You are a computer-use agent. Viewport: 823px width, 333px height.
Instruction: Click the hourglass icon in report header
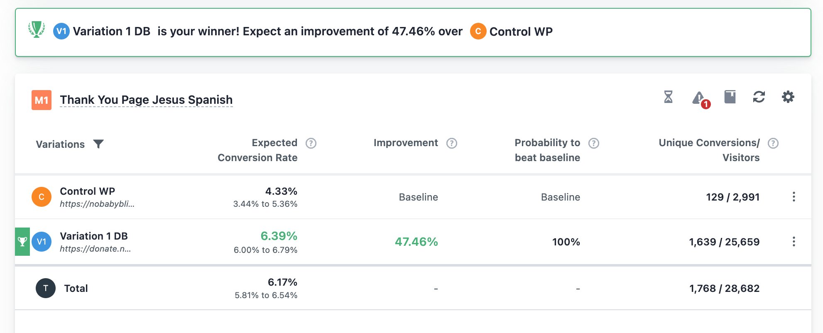[x=668, y=97]
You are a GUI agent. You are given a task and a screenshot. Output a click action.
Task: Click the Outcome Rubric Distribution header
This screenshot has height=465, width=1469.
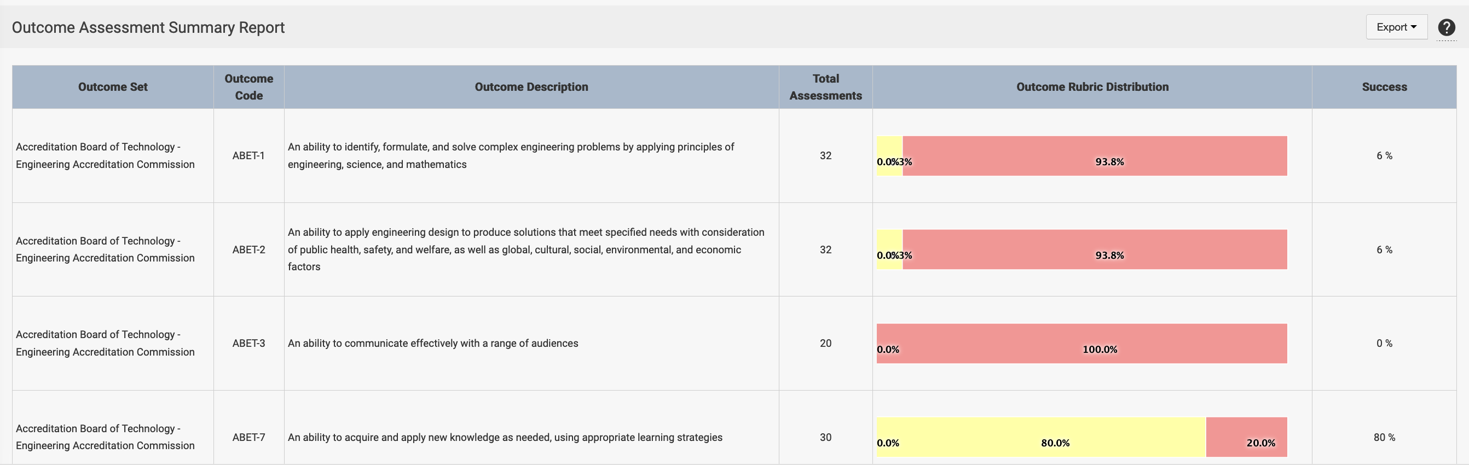coord(1091,87)
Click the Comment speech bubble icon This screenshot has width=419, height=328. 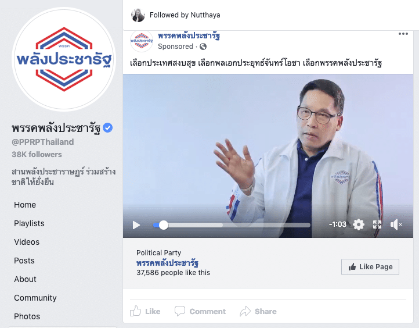click(x=179, y=311)
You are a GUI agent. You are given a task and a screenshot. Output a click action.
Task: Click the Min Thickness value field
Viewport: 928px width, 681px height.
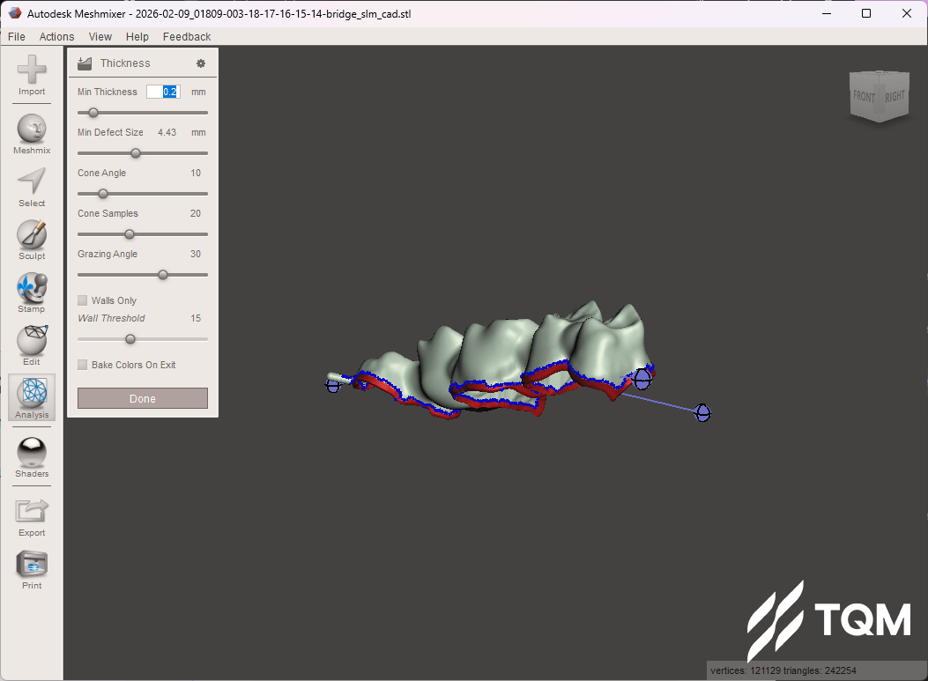pyautogui.click(x=163, y=92)
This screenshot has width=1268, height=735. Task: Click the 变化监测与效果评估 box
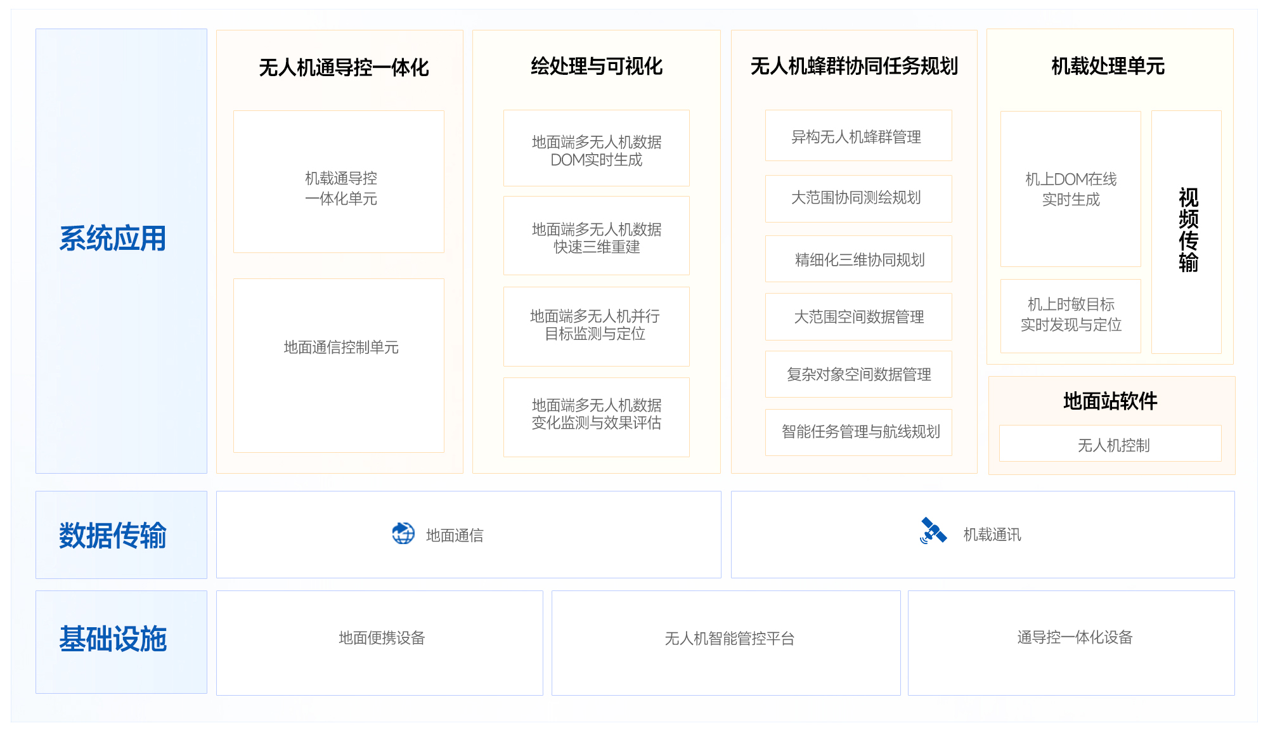tap(596, 416)
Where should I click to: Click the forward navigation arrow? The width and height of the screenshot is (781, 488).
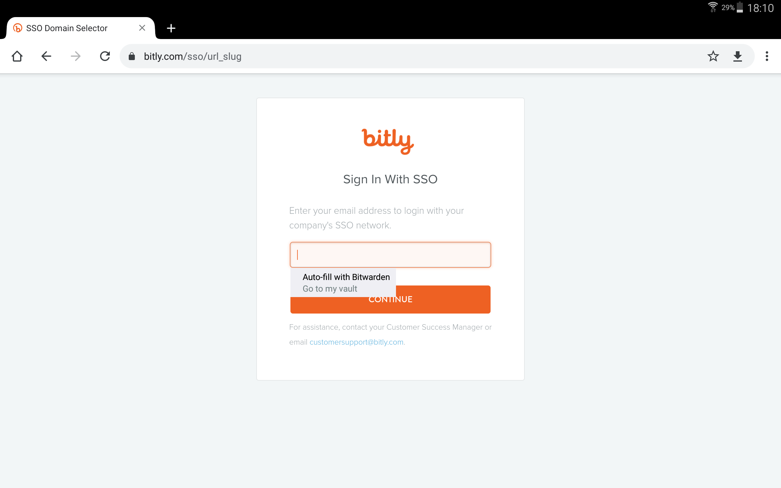point(76,56)
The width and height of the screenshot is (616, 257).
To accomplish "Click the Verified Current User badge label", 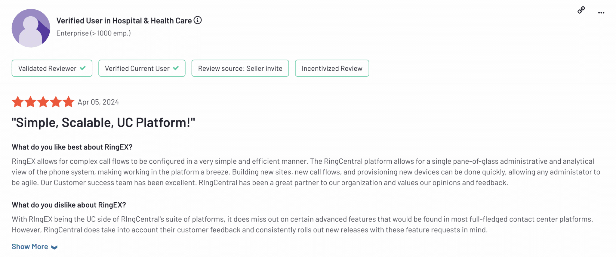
+===+
> EXERCISE BRIEF: Starting at the line that contains "This screenshot has width=1268, height=735." and continuing through the end of the items, format each line as a string in a JSON list. Skip blank lines and leave the pictures out.

> EXERCISE SOLUTION:
[
  "This screenshot has width=1268, height=735. Task: Click the 变化监测与效果评估 box",
  "tap(596, 416)",
  "Where should I click to: Click the forward navigation arrow? The width and height of the screenshot is (781, 488).",
  "point(76,56)",
  "The width and height of the screenshot is (616, 257).",
  "To accomplish \"Click the Verified Current User badge label\", "
]